Hypostomus denticulatus

Scientific classification
- Kingdom: Animalia
- Phylum: Chordata
- Class: Actinopterygii
- Order: Siluriformes
- Family: Loricariidae
- Genus: Hypostomus
- Species: H. denticulatus
- Binomial name: Hypostomus denticulatus Zawadzki, Weber & Pavanelli, 2008

= Hypostomus denticulatus =

- Authority: Zawadzki, Weber & Pavanelli, 2008

Species of catfish

Hypostomus denticulatus is a species of catfish in the family Loricariidae. It is native to South America, where it occurs in the Corumbá River in the Paraná River basin in Brazil.
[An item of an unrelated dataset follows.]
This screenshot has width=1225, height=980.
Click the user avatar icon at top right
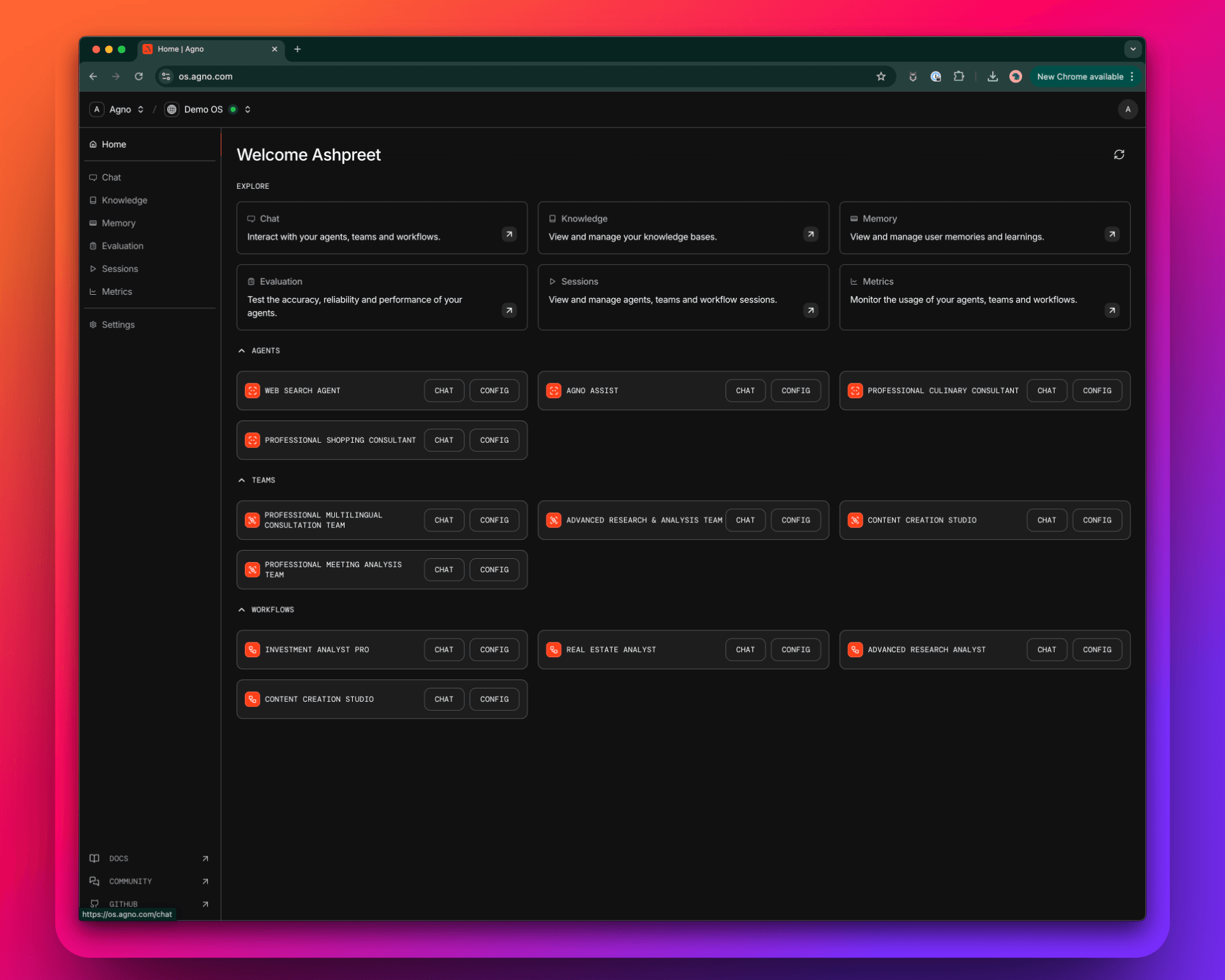(x=1127, y=109)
It is typically found in turbid waters with a substrate composed of rocks with some amount of sand. It is known to be syntopic with other loricariid species in the genus Hypostomus, including Hypostomus ancistroides, H. heraldoi, H. iheringii, H. margaritifer, and H. regani. The species reaches 19.1 cm (7.5 inches) in standard length and is believed to be a facultative air-breather.

Hypostomus denticulatus was described in 2008 by Cláudio H. Zawadzki (of the State University of Maringá), Claude Weber, and C. S. Pavanelli (also of the State University of Maringá), alongside the aforementioned related and syntopic species H. heraldoi.